--- INPUT RECORDS Enclosed Below ---

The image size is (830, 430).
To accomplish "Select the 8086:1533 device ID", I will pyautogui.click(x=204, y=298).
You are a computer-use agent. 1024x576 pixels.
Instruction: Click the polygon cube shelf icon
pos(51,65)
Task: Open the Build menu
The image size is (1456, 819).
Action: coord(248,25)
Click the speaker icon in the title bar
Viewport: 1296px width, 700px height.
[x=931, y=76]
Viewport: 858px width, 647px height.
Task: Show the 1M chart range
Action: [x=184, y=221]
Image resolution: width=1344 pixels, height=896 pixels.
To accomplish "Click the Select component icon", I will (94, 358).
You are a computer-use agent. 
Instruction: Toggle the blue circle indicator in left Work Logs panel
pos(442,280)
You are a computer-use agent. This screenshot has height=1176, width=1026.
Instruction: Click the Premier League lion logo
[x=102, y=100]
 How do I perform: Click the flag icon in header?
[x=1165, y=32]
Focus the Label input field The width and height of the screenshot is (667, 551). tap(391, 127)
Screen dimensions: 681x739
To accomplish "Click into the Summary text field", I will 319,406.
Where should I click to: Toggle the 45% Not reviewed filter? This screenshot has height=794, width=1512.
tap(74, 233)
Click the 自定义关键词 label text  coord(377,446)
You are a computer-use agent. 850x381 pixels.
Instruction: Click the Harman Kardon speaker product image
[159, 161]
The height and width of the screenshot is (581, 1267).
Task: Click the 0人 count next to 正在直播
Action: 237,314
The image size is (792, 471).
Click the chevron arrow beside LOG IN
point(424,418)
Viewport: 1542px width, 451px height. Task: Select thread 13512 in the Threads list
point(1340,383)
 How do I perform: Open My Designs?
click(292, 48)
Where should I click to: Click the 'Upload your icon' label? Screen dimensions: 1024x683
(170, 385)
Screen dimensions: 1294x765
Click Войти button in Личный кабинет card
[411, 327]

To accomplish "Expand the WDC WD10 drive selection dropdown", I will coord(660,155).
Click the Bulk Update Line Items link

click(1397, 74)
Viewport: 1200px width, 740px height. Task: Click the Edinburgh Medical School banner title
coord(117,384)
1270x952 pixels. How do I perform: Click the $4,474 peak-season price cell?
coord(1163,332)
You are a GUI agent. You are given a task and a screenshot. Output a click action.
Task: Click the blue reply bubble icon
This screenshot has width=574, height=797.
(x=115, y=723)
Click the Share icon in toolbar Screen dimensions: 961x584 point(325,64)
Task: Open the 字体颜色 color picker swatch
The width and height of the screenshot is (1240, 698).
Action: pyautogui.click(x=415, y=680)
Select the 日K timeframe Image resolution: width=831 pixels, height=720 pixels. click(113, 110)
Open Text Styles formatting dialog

--- End of Enclosed INPUT RECORDS ---

▸ **WHAT YOU HAVE TO DO**
Once you have checked the entries above, say how many lines include the word "computer", and nothing beyond the number.

▸ **RESULT OF THE TASK**
4